Imagine a bookstore that uses a perpetual inventory system. When they purchase 100 copies of a new book for $10 each, they immediately record a $1,000 (100 copies x $10/copy) increase in their inventory account. As customers buy copies of this book, the bookstore will simultaneously decrease the inventory account and increase the COGS account for each sale.

So if a customer buys one book, the bookstore immediately records a $10 decrease in inventory and a $10 increase in COGS. If the bookstore sells 20 copies in a day, by the end of the day, the inventory account would have decreased by $200 (20 copies x $10/copy), and the COGS account would have increased by $200.

This allows the bookstore to always know exactly how much inventory they have on hand and how much they’ve sold, as long as there’s no loss, theft, or damage to the inventory not captured by the system. Physical inventory counts are still needed periodically to verify the accuracy of the perpetual inventory system.

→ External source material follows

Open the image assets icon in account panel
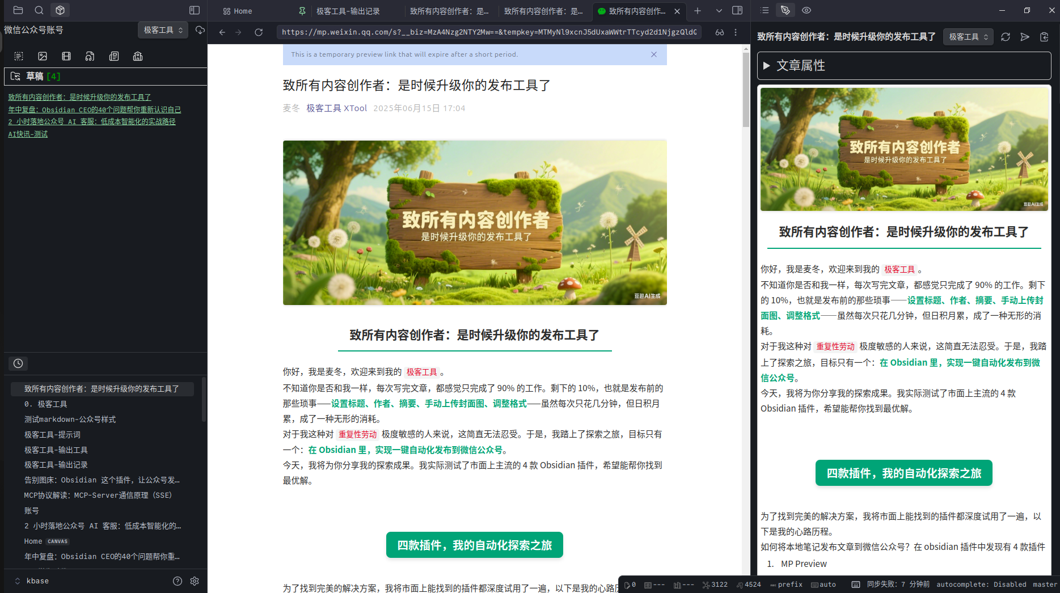 (x=43, y=56)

Example of the Perpetual Inventory Method

Let’s use a clothing store as an example to illustrate the perpetual inventory method:

  • Purchasing Inventory: Let’s say the store buys 100 shirts at a cost of $20 each. This $2000 total cost is immediately added to the inventory asset account. So, if the inventory account initially was $5000, it is now $7000.
  • Sale of Inventory: Now, suppose a customer comes in and buys 5 shirts. The point-of-sale system instantly records this transaction, marking a reduction in inventory. At a cost of $20 per shirt, this equates to a $100 reduction in the inventory account (5 shirts * $20/shirt), bringing it down to $6900.
  • Recording Cost of Goods Sold (COGS): At the same time, the system records an increase in the COGS account. So, the $100 cost of the 5 shirts sold is added to the COGS. If COGS was initially $2000, it now becomes $2100.

This is a simplified example, but it gives you an idea of how the perpetual inventory method works. Every time there’s a transaction involving the store’s inventory, the inventory and COGS accounts are updated in real-time, allowing the business to always have an accurate and updated understanding of its inventory levels and cost management.

However, physical counts of inventory are still important to account for issues such as loss, theft, or spoilage that might not be captured by the system.